Instructions to follow: Reproduce as a numbered list the stretch of entries from the line containing "Task: Click the RESTARTS column header" through the line containing "click(x=1057, y=875)", leaving out blank lines.

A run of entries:

========

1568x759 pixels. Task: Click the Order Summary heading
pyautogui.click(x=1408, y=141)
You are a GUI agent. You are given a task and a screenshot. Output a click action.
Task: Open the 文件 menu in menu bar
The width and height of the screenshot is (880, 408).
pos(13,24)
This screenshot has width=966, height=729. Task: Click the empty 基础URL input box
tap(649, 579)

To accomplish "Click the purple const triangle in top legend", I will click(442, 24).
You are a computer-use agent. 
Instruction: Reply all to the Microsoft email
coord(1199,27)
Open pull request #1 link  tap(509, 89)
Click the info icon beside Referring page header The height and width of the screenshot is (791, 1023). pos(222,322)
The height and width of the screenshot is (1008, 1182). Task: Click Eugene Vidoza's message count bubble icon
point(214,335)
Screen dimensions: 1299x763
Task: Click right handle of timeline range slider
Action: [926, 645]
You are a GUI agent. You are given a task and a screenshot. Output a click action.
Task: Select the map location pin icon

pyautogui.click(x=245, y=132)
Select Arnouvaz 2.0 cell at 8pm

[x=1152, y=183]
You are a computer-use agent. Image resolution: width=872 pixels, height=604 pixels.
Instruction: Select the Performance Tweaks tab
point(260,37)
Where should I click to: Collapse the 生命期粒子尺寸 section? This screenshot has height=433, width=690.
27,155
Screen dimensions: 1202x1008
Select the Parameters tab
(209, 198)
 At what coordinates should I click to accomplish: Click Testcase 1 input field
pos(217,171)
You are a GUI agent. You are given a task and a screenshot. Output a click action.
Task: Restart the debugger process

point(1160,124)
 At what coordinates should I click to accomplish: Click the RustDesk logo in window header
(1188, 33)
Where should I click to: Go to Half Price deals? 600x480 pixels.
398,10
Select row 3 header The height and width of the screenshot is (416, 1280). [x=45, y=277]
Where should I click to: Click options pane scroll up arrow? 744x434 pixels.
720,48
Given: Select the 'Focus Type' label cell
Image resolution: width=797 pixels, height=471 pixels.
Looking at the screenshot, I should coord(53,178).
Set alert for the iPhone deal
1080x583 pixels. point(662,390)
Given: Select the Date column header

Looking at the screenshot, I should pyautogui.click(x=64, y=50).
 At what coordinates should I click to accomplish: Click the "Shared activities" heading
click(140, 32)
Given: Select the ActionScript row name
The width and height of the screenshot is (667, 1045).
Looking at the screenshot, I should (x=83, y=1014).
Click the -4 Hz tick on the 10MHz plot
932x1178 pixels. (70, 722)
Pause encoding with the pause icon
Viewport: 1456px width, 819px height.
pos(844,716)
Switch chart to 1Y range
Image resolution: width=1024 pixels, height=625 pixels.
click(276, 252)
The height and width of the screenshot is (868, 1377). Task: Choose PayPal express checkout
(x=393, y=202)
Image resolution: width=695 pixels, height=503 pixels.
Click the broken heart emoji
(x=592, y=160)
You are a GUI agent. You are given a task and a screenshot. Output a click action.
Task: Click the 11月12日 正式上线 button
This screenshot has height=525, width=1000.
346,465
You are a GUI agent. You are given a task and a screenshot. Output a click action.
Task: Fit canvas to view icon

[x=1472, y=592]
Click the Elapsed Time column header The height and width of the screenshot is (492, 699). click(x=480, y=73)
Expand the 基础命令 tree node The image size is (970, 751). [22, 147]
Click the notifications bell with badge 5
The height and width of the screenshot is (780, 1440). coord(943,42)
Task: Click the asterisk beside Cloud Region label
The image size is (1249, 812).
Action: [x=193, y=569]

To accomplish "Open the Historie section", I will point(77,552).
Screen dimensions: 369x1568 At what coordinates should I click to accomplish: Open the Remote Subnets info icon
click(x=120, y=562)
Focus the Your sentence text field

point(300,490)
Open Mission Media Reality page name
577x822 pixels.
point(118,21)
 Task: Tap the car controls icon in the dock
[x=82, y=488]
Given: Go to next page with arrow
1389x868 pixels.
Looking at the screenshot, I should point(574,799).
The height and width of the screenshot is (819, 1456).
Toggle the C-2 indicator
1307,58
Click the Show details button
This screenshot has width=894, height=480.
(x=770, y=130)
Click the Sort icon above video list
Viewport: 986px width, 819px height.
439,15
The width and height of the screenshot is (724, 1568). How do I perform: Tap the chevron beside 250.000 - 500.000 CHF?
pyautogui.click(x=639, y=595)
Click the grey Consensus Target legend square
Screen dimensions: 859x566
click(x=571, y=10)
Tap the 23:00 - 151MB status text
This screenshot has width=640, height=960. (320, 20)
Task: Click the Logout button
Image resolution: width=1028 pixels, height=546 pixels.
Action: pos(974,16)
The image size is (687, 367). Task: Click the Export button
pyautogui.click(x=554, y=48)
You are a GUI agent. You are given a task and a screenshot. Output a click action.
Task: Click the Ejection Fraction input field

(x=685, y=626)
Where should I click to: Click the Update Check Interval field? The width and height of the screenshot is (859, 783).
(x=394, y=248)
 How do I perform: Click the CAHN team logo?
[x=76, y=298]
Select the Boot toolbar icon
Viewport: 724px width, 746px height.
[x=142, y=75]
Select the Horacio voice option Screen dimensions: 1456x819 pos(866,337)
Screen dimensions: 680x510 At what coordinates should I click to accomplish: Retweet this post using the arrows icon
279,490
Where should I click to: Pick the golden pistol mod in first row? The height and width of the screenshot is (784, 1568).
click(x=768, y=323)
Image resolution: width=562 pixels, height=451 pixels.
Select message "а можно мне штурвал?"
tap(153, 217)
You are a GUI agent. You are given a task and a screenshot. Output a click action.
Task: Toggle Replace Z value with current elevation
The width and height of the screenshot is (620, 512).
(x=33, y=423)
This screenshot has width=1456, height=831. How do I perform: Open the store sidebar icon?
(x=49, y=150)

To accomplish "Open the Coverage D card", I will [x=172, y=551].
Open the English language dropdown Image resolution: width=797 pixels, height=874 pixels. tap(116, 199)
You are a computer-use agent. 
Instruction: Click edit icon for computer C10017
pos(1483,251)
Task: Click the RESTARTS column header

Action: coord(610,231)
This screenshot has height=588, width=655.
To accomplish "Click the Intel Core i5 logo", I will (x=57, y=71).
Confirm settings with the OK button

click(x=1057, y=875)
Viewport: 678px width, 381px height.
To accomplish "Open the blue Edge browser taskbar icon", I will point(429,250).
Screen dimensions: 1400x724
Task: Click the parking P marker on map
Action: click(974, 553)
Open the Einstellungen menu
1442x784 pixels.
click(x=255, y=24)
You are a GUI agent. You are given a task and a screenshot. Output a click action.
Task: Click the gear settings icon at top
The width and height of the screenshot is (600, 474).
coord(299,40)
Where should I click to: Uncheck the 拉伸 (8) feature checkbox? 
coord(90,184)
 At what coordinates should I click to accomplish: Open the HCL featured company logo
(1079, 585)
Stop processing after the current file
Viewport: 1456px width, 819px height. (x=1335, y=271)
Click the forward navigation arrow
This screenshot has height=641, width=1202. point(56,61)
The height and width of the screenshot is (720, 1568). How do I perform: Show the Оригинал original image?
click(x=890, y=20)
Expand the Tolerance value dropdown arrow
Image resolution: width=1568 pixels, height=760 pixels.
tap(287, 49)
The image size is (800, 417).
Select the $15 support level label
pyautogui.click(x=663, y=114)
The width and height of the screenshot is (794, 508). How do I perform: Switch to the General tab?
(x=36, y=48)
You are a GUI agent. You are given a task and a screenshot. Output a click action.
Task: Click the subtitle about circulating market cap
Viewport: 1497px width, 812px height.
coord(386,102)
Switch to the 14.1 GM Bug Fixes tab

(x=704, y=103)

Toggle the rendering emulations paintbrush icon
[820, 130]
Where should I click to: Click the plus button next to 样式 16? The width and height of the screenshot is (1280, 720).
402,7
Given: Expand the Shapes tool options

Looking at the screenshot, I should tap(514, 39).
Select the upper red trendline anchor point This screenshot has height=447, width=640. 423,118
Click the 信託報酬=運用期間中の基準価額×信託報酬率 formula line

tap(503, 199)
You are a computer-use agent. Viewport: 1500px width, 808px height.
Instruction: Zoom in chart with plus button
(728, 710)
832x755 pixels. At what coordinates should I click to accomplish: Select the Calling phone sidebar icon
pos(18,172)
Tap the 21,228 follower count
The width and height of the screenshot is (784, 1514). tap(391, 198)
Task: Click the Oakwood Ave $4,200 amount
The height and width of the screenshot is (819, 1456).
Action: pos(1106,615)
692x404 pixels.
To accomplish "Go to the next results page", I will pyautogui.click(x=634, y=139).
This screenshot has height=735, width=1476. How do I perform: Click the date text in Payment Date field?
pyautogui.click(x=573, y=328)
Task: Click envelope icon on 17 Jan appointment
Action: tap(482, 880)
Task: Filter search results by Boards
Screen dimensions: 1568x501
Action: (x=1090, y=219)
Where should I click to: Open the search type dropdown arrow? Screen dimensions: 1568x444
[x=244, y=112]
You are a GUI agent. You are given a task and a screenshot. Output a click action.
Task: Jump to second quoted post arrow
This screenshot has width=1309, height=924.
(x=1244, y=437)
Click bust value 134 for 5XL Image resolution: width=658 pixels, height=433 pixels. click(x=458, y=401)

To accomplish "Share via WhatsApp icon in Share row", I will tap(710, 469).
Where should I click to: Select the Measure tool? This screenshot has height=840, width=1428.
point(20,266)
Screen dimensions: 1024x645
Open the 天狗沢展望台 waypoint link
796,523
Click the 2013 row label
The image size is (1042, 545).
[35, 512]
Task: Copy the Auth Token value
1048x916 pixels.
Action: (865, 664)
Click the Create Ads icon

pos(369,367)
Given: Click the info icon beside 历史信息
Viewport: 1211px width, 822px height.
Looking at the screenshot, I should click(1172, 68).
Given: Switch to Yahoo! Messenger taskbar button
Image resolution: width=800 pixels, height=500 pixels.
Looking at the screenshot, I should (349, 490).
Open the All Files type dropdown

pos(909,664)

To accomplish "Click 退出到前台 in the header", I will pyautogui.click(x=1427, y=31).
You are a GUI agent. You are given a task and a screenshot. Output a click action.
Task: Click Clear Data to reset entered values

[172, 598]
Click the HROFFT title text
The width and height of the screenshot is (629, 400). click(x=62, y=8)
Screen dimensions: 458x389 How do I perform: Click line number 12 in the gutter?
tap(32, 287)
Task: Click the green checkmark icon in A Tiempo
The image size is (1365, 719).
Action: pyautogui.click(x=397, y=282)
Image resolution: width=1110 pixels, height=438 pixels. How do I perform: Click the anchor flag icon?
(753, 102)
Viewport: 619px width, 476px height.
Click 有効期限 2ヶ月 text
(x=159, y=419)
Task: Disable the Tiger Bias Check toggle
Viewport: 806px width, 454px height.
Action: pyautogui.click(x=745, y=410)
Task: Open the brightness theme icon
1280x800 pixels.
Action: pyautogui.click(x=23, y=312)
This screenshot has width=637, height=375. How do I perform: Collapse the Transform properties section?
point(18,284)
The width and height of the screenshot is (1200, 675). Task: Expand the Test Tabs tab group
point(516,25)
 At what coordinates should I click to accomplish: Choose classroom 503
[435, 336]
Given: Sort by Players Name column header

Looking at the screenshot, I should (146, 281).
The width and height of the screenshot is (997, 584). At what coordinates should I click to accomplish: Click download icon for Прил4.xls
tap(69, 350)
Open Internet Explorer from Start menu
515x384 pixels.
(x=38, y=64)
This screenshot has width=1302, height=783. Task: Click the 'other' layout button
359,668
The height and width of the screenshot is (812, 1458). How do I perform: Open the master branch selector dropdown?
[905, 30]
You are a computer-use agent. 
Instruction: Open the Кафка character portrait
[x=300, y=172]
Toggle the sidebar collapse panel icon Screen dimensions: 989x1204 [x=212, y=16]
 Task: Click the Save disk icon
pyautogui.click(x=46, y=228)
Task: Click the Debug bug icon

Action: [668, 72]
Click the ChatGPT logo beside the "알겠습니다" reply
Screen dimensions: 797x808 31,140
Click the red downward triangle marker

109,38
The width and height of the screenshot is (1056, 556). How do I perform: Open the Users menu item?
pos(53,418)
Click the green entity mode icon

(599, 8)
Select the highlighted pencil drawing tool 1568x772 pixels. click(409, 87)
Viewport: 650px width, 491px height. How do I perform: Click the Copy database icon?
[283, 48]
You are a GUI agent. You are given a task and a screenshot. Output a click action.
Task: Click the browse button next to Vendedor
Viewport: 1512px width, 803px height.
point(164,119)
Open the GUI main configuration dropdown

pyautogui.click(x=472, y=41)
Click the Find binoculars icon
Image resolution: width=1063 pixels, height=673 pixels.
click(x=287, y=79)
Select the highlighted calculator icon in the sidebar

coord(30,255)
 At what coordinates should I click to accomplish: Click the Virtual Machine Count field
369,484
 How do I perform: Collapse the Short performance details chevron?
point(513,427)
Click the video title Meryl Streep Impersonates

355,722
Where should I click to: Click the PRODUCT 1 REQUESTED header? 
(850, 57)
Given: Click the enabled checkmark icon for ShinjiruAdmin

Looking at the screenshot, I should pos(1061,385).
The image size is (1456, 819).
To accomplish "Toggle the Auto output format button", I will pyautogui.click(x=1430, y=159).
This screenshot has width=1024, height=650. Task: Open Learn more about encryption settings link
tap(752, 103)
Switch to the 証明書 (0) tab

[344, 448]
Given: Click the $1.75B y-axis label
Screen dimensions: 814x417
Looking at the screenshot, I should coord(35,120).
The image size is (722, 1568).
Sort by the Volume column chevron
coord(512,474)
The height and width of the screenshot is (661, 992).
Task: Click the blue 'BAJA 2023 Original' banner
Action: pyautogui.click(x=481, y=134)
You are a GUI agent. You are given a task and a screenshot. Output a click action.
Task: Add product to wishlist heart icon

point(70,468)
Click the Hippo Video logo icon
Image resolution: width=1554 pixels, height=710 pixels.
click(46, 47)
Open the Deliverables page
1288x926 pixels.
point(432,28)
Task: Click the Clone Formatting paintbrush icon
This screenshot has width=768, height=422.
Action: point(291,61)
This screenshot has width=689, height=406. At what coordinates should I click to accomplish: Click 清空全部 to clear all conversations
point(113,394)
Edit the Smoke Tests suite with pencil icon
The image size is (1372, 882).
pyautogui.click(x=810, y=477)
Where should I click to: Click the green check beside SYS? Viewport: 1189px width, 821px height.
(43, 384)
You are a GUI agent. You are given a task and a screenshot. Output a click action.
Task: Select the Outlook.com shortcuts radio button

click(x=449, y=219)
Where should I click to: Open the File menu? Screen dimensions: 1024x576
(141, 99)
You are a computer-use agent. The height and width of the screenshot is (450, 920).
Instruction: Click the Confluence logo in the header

========

Response to the task:
1. Task: Click the RESTARTS column header
2. Action: coord(610,231)
3. This screenshot has height=588, width=655.
4. To accomplish "Click the Intel Core i5 logo", I will (x=57, y=71).
5. Confirm settings with the OK button
6. click(x=1057, y=875)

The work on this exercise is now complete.